** Opening GIVEN TEXT block **

The Idaho ballot initiative to expand Medicaid got a lift in September when the Idaho Sheriffs Association endorsed it, citing in part the effect it could have in relieving the criminal justice system. “Their endorsement was a big boost to our campaign,” Luke Mayville, a founder of Reclaim Idaho, the group that put this initiative on the ballot, told me. “They’ve seen the extent to which drug addiction problems are interwoven with criminal justice and incarceration, and they believe that the kind of drug treatment and addiction treatment that Medicaid would provide would be an aid to their effort to reduce crime.”

Calls for criminal justice reform and efforts to expand Medicaid boosted one another nationwide during the 2018 campaign.

Stacey Abrams, Georgia Democrats’ gubernatorial nominee, explicitly connected these dots in a detailed criminal justice reform platform that featured the expansion as a core plank. “When individuals receive Medicaid and can finally access mental health and substance abuse treatment in their communities, crime rates drop,” the document states, describing the expansion as “a vital investment in public health and public safety.”

The Affordable Care Act (ACA) significantly expanded Medicaid eligibility for low-income people. But some states have refused to expand the program, depriving millions of the public insurance that the ACA was meant to provide. This harms people released from incarceration. “They most likely will be uninsured because they won’t come out and have a job with employer benefits, and they’re unlikely to be able to afford private insurance,” Robin Rudowitz, an associate director for the Program on Medicaid and the Uninsured at the Kaiser Family Foundation, told me. “Without coverage, those individuals do not have access to affordable, comprehensive medical care.” It also leaves many individuals who experience mental health or addiction issues unable to afford treatment, making them more vulnerable to punitive policies.

** Closing GIVEN TEXT block **
** Opening STORED DATA block **

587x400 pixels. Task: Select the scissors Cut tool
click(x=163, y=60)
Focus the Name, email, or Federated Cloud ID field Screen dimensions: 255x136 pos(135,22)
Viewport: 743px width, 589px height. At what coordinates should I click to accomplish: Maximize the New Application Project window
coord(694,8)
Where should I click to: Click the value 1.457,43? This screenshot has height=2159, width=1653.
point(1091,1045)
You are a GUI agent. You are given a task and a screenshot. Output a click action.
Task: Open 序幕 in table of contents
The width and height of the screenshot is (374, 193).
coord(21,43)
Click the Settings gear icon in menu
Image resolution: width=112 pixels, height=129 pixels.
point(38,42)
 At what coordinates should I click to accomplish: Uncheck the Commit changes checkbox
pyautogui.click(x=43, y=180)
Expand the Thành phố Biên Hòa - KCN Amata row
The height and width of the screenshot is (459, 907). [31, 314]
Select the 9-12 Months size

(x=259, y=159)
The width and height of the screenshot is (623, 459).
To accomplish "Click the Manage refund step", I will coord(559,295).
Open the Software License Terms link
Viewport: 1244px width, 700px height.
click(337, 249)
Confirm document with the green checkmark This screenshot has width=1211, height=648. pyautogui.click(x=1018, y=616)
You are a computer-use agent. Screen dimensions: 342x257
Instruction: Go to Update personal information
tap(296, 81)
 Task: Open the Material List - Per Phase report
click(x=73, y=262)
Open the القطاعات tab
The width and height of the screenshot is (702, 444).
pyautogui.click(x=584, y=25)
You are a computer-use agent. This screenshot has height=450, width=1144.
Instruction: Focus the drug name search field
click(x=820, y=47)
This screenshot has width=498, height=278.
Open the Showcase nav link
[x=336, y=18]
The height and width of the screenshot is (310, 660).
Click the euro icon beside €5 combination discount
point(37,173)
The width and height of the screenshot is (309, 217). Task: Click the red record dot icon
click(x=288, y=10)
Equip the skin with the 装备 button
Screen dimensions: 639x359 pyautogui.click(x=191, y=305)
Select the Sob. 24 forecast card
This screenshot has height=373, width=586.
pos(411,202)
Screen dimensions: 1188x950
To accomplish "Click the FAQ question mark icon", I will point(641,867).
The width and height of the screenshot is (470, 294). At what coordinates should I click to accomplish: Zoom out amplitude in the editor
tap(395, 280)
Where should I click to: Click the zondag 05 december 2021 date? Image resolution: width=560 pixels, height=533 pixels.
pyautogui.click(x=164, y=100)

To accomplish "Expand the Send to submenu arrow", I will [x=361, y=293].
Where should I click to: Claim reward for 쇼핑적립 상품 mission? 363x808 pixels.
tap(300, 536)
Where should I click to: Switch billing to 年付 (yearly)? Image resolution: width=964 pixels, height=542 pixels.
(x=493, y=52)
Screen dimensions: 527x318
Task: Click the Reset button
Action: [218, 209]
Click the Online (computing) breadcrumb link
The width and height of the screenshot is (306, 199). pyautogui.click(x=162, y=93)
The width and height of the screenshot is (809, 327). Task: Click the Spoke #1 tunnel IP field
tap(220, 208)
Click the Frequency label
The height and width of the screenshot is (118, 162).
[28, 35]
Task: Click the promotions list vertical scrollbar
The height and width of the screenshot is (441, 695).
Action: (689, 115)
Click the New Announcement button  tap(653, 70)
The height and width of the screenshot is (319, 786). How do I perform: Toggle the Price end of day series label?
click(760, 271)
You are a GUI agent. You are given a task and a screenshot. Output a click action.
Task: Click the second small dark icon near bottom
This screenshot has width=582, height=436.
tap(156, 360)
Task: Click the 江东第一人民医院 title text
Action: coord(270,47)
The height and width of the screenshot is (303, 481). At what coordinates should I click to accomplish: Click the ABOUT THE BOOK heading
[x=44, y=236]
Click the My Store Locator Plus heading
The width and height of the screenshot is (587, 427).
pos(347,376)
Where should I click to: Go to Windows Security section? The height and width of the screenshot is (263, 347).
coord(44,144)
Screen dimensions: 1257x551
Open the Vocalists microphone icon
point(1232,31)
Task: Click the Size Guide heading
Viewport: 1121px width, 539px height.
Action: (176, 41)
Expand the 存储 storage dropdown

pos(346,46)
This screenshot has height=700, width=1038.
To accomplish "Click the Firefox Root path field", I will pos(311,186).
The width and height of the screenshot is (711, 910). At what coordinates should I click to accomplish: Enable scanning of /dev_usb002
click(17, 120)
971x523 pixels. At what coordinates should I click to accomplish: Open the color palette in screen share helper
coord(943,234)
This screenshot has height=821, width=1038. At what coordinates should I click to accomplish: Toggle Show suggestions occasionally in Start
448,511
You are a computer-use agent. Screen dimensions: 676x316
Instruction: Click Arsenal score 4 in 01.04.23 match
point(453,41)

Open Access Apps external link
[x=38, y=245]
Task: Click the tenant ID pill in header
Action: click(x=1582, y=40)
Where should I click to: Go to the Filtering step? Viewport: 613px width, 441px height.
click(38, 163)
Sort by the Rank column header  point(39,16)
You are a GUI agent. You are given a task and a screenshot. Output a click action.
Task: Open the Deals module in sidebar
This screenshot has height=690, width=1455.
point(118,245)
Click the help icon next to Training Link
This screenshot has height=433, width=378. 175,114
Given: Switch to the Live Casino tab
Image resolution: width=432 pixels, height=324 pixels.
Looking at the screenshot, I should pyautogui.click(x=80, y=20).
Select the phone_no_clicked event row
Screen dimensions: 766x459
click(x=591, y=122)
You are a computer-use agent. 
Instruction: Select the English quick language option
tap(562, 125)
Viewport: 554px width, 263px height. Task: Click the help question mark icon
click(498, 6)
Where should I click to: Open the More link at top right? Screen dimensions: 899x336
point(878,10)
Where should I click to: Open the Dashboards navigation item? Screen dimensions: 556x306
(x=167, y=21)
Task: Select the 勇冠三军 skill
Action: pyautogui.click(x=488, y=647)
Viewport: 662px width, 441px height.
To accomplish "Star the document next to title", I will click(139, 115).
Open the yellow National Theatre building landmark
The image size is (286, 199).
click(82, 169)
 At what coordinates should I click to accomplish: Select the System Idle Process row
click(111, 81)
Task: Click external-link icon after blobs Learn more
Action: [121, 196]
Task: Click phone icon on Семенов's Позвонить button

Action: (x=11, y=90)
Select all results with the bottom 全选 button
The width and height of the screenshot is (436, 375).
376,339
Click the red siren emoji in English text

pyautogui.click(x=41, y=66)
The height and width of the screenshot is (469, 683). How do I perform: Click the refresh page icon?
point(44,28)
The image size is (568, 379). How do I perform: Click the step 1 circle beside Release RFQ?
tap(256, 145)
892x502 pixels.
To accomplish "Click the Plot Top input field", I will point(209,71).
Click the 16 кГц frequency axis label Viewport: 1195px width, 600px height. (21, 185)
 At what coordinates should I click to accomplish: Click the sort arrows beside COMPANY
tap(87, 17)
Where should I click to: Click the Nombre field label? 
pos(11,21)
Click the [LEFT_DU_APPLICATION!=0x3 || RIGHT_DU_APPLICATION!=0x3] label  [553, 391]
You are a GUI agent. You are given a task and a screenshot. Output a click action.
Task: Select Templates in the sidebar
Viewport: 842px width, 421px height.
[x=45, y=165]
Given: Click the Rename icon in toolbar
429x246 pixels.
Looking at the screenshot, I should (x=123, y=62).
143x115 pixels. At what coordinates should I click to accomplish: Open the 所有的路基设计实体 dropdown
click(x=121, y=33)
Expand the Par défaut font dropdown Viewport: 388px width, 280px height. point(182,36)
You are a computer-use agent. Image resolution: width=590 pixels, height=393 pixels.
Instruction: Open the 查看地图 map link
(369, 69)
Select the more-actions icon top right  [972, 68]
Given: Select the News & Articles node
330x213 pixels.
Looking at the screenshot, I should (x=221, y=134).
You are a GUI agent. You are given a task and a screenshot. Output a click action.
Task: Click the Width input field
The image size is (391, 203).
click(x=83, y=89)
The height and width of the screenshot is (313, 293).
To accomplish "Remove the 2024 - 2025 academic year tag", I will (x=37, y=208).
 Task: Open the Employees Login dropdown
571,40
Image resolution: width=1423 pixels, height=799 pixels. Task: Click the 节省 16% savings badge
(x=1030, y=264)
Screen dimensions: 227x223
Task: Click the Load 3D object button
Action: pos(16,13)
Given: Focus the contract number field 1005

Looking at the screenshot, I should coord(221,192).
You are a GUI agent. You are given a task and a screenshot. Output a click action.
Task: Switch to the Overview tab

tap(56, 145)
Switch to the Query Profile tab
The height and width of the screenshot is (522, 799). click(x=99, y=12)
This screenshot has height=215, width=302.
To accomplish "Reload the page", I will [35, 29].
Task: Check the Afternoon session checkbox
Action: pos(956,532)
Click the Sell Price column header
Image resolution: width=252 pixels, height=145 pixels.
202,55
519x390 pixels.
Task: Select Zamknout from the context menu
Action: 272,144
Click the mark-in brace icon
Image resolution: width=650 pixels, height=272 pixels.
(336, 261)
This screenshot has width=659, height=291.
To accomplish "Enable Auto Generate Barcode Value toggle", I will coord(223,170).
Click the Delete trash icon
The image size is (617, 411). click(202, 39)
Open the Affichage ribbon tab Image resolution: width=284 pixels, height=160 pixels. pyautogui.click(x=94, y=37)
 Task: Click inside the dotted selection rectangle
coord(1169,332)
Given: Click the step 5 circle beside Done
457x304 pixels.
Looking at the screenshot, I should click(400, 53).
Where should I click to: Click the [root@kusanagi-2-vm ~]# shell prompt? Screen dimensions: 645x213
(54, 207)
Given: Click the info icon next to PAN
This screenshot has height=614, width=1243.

** Closing STORED DATA block **

* _BRIEF A_:
Translate this sentence from the passage on Medicaid expansion into Spanish: "Calls for criminal justice reform and efforts to expand Medicaid boosted one another nationwide during the 2018 campaign."
* _BRIEF B_:
Write the next part of the passage on Medicaid expansion, picking up after its final sentence.

* _YOUR RESPONSE A_:
Los llamados a reformar la justicia penal y los esfuerzos por ampliar Medicaid se reforzaron mutuamente en todo el país durante la campaña de 2018.

* _YOUR RESPONSE B_:
Stacey Abrams fell short in Georgia. But voters in Idaho, Nebraska, and Utah all voted to expand Medicaid via referendums.

Excerpts from sample ballots in Idaho and Nebraska

Molly McCleery, the deputy director of the health care program of Nebraska Appleseed and an adviser for Nebraska’s expansion campaign, and Mayville both said that criminal justice reform messaging did not feature prominently in their states’ campaigns. But they both also believe that it proved potent with conservative voters worried about the opioid crisis and “the severity of drug addiction,” as Mayville put it.

Mayville recalls encountering criticism that expansion meant providing public benefits to people who are addicted to drugs. “I made the case that far from it being a problem that people on drugs would be on Medicaid, that’s one of the main positives, a tool to fight drug addiction,” Mayville said. “Once I framed it in terms of, we’re trying to give people a way out of addiction, rather than just simply giving benefits to people who are wallowing in addiction, once I framed it as these benefits giving people a way out of addiction and the incarceration that comes with it, I found that to be a good argument.”

Similarly, McCleery told me that the opioid crisis came up during community presentations in Nebraska, and that expansion proponents emphasized the care that Medicaid coverage enables.  “One thing people really understand is that if you don’t have insurance you are relying on safety net services, a patchwork of services, and you may not get the full scope of treatment you would get if you had insurance,” McCleery said. She noted that this resonated in rural areas, which have been hit by hospital closures nationwide and in Nebraska.

The successful referendums are just the beginning for Idaho, Nebraska, and Utah. Beyond the questions about how officials will implement them, eligible individuals who interact with the criminal justice system still encounter obstacles to coverage. The Kaiser Family Foundation has released multiple reports on how to facilitate actual access to care, for instance by helping people sign up before they are released or suspending rather than terminating their coverage while they are incarcerated. “The Medicaid expansion created more incentives for states to link [the justice-involved] population to coverage and care,” Rudowitz said.